June 20, 1991|RICK VANDERKNYFF | Rick VanderKnyff is a free-lance writer who regularly contributes to The Times Orange County Edition.

Afraid of commitment?

Crippled by indecision when it's your turn to pick the restaurant? When the waitress asks for your order? Want to see a concert, but horrified by the prospect of shelling out $15 for just one band? Help may be in the works.

Bite-size samples of food and music will be offered up this weekend at "A Taste of Orange County," returning to the green at the AT&T Tower in Irvine (see map, Page 8).

About 30 county restaurants are due to take part, offering everything from hot dogs, pizza, Tex-Mex dishes and apple pie to ethnic cuisines including Indonesian, Thai and Lebanese. Beverage vendors will be dealing wine, beer, bottled water, coffee, tea and cappuccino. Oh yeah--and someone from Ben & Jerry's will be scooping ice cream.

The musical side of the event includes the KLON Jazz Festival, with Rob Pronk and orchestra backing such artists as Diane Schuur and Art Farmer. On the rock side of the tracks are will be appearances by the Bonedaddys, the James Harman Band, Derek and the Diamonds, Jack Mack and the Heart Attack and other local luminaries.

There will also be food-related talks and demonstrations, events for kids, and even a competition for pro basketball players--for those who can face the sport after watching the Lakers go down in flames in the NBA finals.

The first "A Taste of Orange County" had been in the works for a couple of years before it made its debut in 1989, the county's centennial, at what had been the site of Lion Country Safari. Because of same-day concerts at the nearby Irvine Meadows Amphitheatre, the parking situation was a disaster, event founder Jim Wurster recalls.

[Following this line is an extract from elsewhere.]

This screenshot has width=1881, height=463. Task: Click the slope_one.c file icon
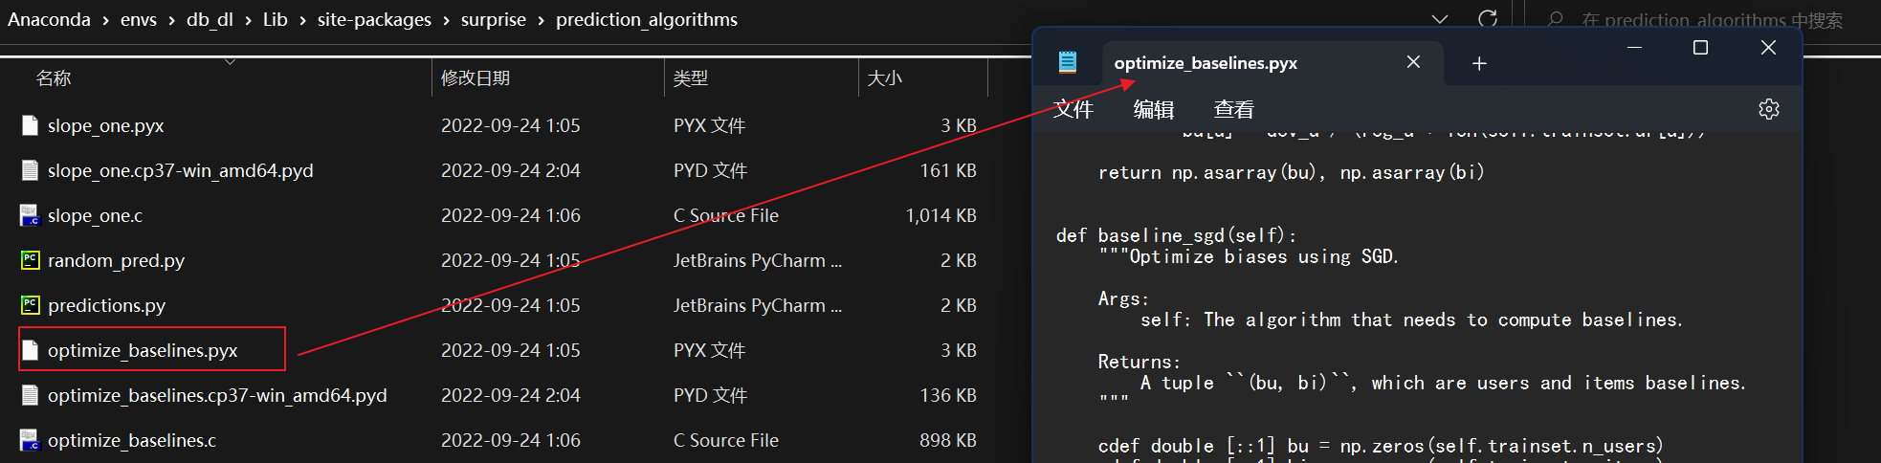[x=30, y=215]
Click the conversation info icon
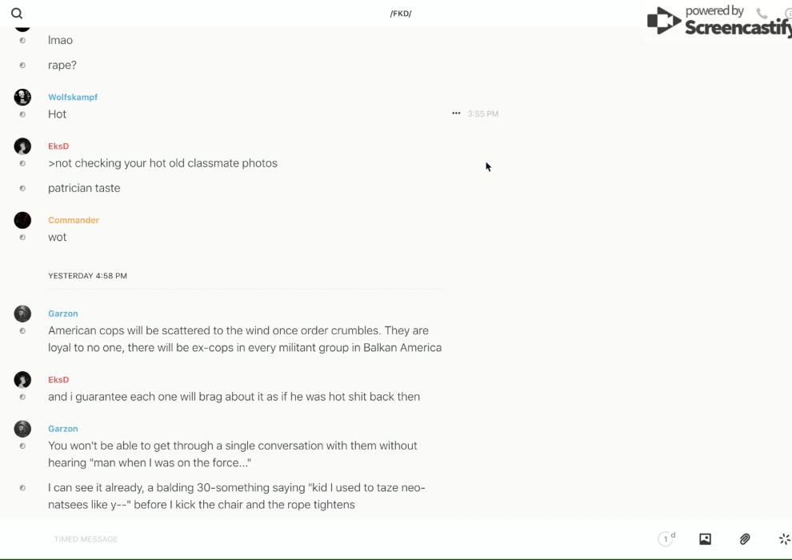This screenshot has width=792, height=560. 788,14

Wurster, who has worked on several projects for the Disney Co. (including the refurbishment of Fantasyland) as well as on the 1984 Olympics in Los Angeles, got the idea for a Southern California "Taste" festival from similar events around the country. Having been beaten to the punch in Los Angeles, which already had its own "taste" festival, he brought the idea to Orange County.

The logistics are staggering--enough to keep Wurster and three full-time associates busy all year. Four semi-trailers of food are brought in each day of the event, which comes off with the help of 700 volunteers. Just handling the scrip system for buying food requires 200 volunteers, provided by Bank of America.

"A Taste of Orange County" drew about 15,000 people its first year. Attendance doubled to 30,000 when it was moved last year to its current spot at the Irvine Spectrum office complex. About 60,000 visitors are expected for the three-day event this year, Wurster said.

"A Taste of Orange County" will open Friday and run from 5 p.m. to midnight; weekend hours will be noon to midnight Saturday and noon to 10 p.m. Sunday. Admission is $6 for adults and $3 for children, and parking is free.

A breakdown:

* Restaurants: Expect most of the food to be family fare, although there should be some interesting exotica from Lebanese, Indonesian and other kitchens. The lineup is heavy on chain eateries--Monterey Bay Canners, Spoons, El Torito, Red Robin, Coco's. Some of the independent restaurants include Hassan's, Scott's Seafood Bar and Grill, Seafood Show and La Dolce Vita. (A complete list of restaurants and menus is on Page 9.)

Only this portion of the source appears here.